Structural neuroimaging studies have demonstrated that all regions of the cortex are not affected equally by aging, with frontal regions appearing especially susceptible to atrophy. The "last in, first out" hypothesis posits that aging is, in a sense, the inverse of development: late-maturing regions of the brain are preferentially vulnerable to age-related loss of structural integrity. We tested this hypothesis by analyzing age-related changes in regional cortical thickness via three methods: (1) an exploratory linear regression of cortical thickness and age across the entire cortical mantle (2) an analysis of age-related differences in the thickness of zones of cortex defined by functional/cytoarchitectural affiliation (including primary sensory/motor, unimodal association, heteromodal association, and paralimbic zones), and (3) an analysis of age-related differences in the thickness of regions of cortex defined by surface area expansion in the period between birth and early adulthood.
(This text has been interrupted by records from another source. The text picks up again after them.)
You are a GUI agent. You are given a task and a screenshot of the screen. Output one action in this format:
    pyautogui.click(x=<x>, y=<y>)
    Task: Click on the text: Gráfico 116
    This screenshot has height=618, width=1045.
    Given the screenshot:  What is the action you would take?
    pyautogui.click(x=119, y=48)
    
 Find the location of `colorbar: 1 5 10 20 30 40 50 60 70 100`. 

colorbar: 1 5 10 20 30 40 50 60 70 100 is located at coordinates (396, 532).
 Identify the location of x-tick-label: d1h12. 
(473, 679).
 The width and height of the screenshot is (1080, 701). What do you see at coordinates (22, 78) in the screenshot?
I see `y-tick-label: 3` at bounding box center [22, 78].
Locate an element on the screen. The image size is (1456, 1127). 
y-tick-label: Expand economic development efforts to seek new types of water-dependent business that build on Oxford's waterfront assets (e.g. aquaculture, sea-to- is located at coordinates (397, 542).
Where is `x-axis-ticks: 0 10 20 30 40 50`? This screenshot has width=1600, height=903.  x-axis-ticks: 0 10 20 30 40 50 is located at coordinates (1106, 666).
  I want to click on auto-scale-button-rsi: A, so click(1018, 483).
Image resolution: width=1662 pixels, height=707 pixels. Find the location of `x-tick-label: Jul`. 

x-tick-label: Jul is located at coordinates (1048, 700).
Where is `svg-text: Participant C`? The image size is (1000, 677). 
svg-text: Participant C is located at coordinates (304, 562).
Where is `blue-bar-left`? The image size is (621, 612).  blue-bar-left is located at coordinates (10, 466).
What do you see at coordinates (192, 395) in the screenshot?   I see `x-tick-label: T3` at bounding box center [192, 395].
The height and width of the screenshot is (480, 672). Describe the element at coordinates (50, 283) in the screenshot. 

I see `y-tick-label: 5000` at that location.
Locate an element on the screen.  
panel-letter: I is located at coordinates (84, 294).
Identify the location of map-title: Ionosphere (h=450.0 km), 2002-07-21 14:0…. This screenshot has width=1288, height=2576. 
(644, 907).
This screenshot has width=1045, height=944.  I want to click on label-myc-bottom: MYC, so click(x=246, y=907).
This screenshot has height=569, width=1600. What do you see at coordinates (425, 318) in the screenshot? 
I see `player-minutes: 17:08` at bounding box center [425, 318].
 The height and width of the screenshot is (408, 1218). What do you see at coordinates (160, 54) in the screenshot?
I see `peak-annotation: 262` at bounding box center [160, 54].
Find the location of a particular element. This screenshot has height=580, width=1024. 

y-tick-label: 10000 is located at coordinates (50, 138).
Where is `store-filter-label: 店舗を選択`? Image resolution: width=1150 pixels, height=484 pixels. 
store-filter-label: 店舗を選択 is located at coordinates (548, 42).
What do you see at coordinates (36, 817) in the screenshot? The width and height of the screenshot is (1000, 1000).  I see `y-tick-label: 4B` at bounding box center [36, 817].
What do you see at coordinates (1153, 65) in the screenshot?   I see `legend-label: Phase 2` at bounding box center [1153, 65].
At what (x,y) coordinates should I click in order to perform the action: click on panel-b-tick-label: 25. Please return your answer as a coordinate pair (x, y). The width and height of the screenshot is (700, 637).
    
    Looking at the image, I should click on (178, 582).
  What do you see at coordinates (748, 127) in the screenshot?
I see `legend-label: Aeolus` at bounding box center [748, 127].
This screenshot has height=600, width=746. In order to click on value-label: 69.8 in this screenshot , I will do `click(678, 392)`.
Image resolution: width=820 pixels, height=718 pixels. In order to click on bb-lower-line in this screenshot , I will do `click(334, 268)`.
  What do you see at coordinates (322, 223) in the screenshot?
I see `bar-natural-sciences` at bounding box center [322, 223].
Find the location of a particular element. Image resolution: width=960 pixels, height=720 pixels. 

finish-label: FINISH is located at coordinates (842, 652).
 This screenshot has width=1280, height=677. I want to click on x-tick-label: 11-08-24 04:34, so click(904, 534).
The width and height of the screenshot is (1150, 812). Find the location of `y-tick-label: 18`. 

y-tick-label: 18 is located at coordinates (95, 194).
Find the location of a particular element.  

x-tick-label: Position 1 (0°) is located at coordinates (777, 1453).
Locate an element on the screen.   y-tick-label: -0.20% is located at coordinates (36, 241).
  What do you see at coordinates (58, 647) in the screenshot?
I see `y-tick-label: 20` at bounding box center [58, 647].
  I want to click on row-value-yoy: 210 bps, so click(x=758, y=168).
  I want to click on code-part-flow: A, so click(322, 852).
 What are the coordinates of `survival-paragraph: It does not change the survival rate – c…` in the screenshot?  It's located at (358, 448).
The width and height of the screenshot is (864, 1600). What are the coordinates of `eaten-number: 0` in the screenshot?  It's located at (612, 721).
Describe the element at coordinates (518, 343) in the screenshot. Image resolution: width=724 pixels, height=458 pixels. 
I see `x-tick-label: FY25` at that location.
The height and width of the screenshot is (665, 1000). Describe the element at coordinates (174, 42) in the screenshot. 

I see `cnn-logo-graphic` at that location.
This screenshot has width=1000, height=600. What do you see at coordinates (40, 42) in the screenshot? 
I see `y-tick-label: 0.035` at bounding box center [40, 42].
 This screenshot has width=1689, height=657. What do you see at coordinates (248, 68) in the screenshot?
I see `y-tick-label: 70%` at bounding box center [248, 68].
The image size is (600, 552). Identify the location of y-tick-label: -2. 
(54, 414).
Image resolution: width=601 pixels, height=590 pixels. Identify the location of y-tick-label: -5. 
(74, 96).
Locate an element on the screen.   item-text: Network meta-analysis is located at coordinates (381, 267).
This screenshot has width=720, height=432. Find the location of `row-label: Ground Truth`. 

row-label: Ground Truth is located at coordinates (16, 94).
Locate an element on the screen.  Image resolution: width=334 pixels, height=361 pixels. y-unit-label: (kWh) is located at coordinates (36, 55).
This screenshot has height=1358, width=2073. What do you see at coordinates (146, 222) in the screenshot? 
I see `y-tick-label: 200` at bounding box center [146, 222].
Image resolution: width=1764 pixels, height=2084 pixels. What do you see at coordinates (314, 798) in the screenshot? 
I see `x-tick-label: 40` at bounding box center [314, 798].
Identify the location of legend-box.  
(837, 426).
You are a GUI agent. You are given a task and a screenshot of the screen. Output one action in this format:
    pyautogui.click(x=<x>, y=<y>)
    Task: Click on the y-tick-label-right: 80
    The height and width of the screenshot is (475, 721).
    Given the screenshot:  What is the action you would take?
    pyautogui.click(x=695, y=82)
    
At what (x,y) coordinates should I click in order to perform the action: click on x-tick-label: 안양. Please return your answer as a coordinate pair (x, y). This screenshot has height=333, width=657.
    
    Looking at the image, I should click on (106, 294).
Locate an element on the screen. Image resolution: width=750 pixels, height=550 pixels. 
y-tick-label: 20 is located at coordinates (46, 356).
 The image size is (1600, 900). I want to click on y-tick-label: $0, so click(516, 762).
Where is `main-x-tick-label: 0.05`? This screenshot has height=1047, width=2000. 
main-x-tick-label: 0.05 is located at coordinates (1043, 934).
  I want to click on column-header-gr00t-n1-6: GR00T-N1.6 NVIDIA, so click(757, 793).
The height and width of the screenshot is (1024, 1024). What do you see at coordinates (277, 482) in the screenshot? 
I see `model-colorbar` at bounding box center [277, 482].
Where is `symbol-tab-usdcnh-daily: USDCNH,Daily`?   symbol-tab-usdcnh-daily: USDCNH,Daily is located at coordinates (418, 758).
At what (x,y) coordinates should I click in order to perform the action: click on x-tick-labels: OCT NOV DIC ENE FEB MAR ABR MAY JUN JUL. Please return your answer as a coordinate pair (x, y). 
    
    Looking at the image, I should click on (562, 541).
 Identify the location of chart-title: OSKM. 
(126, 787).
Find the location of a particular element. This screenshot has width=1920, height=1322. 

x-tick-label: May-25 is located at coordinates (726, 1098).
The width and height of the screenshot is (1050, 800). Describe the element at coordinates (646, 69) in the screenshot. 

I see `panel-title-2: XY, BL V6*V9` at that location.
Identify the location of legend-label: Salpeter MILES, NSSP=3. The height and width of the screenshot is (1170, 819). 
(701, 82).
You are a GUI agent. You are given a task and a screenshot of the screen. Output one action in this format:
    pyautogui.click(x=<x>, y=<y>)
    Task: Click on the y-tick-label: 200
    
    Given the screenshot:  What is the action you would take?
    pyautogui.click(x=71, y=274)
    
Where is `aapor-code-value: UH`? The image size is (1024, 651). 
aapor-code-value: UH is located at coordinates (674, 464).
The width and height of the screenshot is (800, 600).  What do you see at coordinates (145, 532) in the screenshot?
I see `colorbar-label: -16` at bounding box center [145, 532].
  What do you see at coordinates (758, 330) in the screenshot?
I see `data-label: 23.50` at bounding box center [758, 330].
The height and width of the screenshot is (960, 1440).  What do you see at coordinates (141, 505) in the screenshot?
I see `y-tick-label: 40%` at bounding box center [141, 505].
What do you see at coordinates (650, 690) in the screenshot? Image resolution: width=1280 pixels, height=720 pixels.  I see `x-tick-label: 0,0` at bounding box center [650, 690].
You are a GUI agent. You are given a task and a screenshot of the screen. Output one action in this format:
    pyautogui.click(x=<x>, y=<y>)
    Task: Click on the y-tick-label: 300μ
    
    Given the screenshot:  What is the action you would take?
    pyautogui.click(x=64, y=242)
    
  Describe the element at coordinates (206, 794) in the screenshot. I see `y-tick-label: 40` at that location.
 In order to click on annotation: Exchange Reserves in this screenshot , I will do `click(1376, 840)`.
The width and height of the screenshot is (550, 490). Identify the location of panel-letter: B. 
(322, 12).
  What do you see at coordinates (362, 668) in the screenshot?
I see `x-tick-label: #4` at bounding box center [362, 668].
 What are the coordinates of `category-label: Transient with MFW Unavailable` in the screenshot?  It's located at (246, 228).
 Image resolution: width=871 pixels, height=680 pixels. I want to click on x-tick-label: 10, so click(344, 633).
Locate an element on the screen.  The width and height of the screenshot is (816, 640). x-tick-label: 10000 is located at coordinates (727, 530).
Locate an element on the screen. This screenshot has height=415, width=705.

Subjects were grouped as young (aged 18-29, n = 138), middle-aged (aged 30-59, n = 80), young-old (aged 60-79, n = 60), and old-old (aged 80+, n = 38). Thinning of the cortex between young and middle-aged adults was greatest in heteromodal association cortex and regions of high postnatal surface area expansion. In contrast, thinning in old-old age was greatest in primary sensory/motor cortices and regions of low postnatal surface area expansion. In sum, these results lead us to propose a sequential "developmental-sensory" model of aging, in which developmental factors influence cortical vulnerability relatively early in the aging process, whereas later-in more advanced stages of aging-factors specific to primary sensory and motor cortices confer vulnerability. This model offers explicitly testable hypotheses and suggests the possibility that normal aging may potentially allow for multiple opportunities for intervention to promote the structural integrity of the cerebral cortex.